Yeo has written six plays: Are You There, Singapore? (1974), One Year Back Home (1980), Second Chance (1988), The Eye of History (1991), Changi (1996) and Your Bed is Your Coffin. All the plays except the last have been staged in Singapore. Are You There, Singapore?, One Year Back Home and Changi are collectively known as "the Singapore trilogy". The Singapore Trilogy was staged as a single adaptation by The Second Breakfast Company in 2021. The work included revisions and new writing done in consultation with Yeo.

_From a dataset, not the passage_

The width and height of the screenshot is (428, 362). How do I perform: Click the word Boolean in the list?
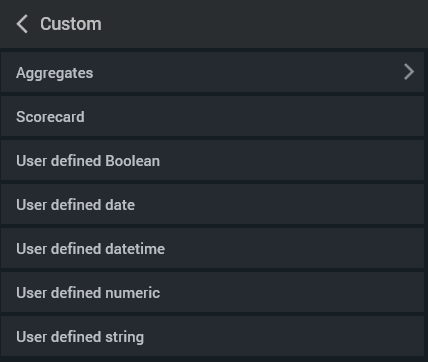(x=133, y=161)
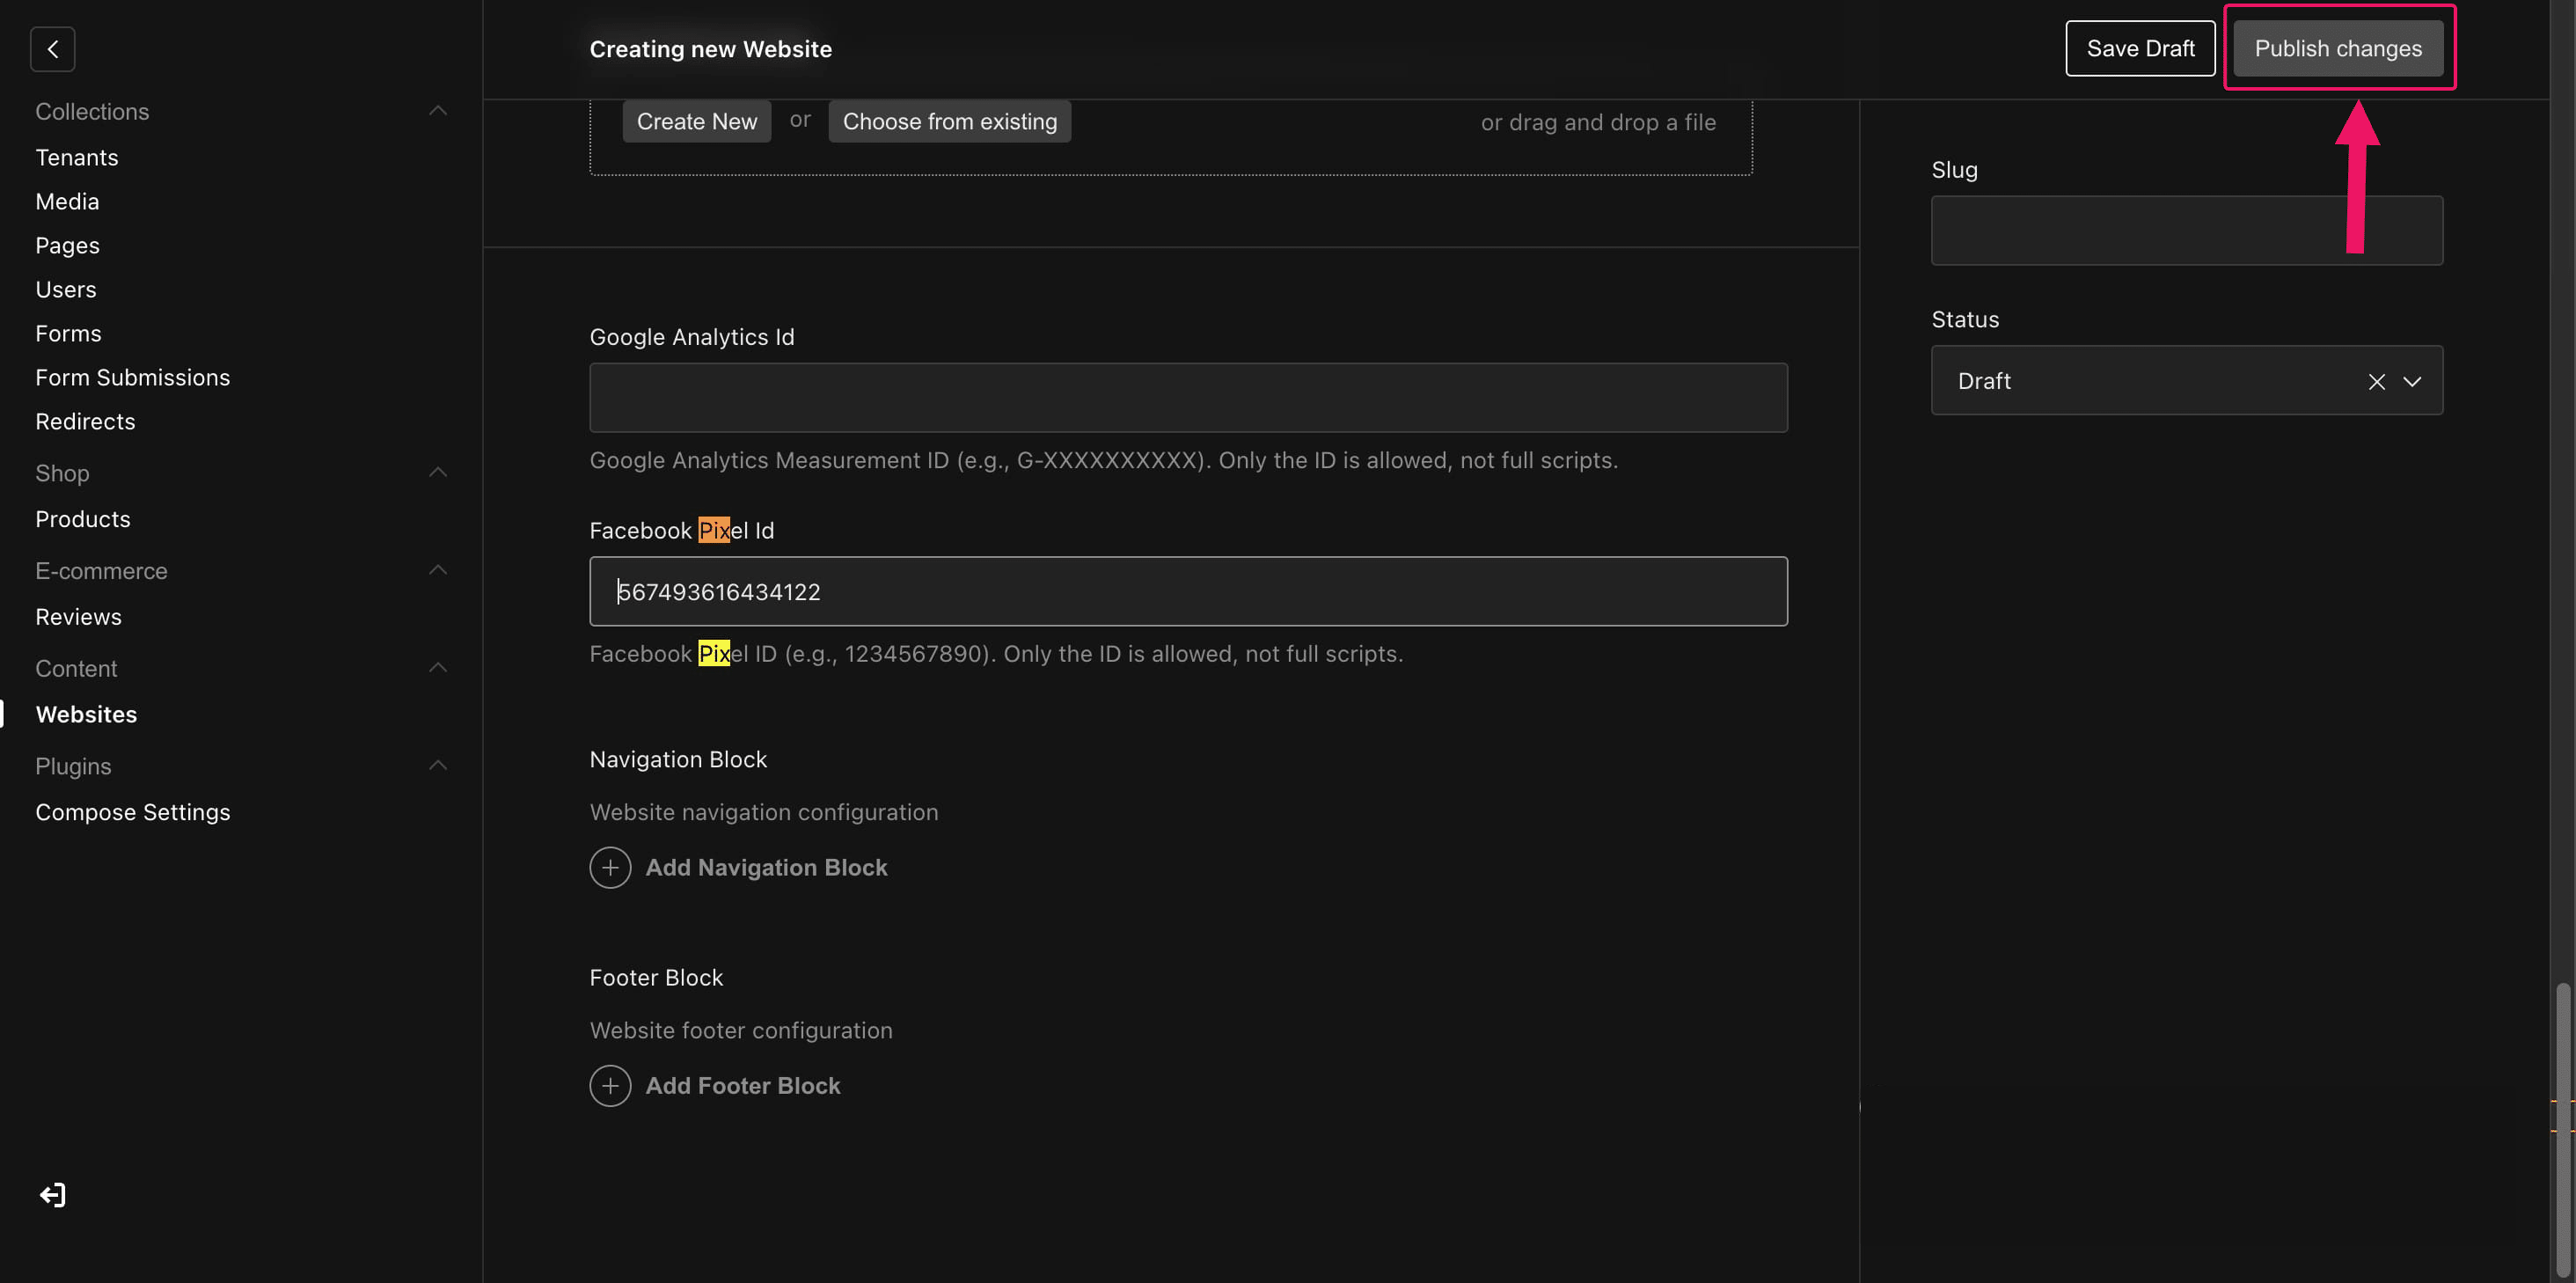Viewport: 2576px width, 1283px height.
Task: Open the Status dropdown
Action: pyautogui.click(x=2413, y=381)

Yeo has also edited collections of short fiction, plays and textbooks, a memoir, as well as the libretto for an opera, Fences (2012).

==Works==

===Poetry collections===
- Coming Home Baby (1971, Federal Publications)
- And Napalm Does Not Help (1977, Heinemann Educational Books (Asia))
- A Part of Three (1989, Select Books) ISBN 9810010788
- Leaving Home, Mother (1999, Angsana Books) ISBN 9813056312
- The Best of Robert Yeo (2012, Epigram Books) ISBN 9789810718404

===Novels===
- The Adventures of Holden Heng (1986, Heinemann Publishers Asia; 2011, Epigram Books) ISBN 9971640899 ISBN 9789810899349

===Plays===
- Are You There, Singapore? (1974, National University of Singapore Society)
- One Year Back Home (1980, National University of Singapore Society)
- Second Chance (1988, 1992, TheatreWorks)
- The Eye of History (1992)
- Your Bed is Your Coffin (Unstaged)
- Changi (1997, National University of Singapore Society)
- The Singapore Trilogy (2001, Landmark Books) ISBN 9813065508

===Libretto===
- Kannagi–The Ankle Bracelet (2009, 2014)
- Fences (2012)

===Non-fiction===
- Routes: A Singaporean Memoir, 1940-75 (2011, Ethos Books) ISBN 9789810875367

===Anthologies===
- Gwee Li Sui, ed. Written Country: The History of Singapore through Literature (2016, Landmark Publications) ISBN 9789814189668

==Personal life==
Yeo is married to Esther Leong, who he met on the set of Are You There, Singapore? in 1974, when she played the character Hua after responding to an audition call in the newspapers.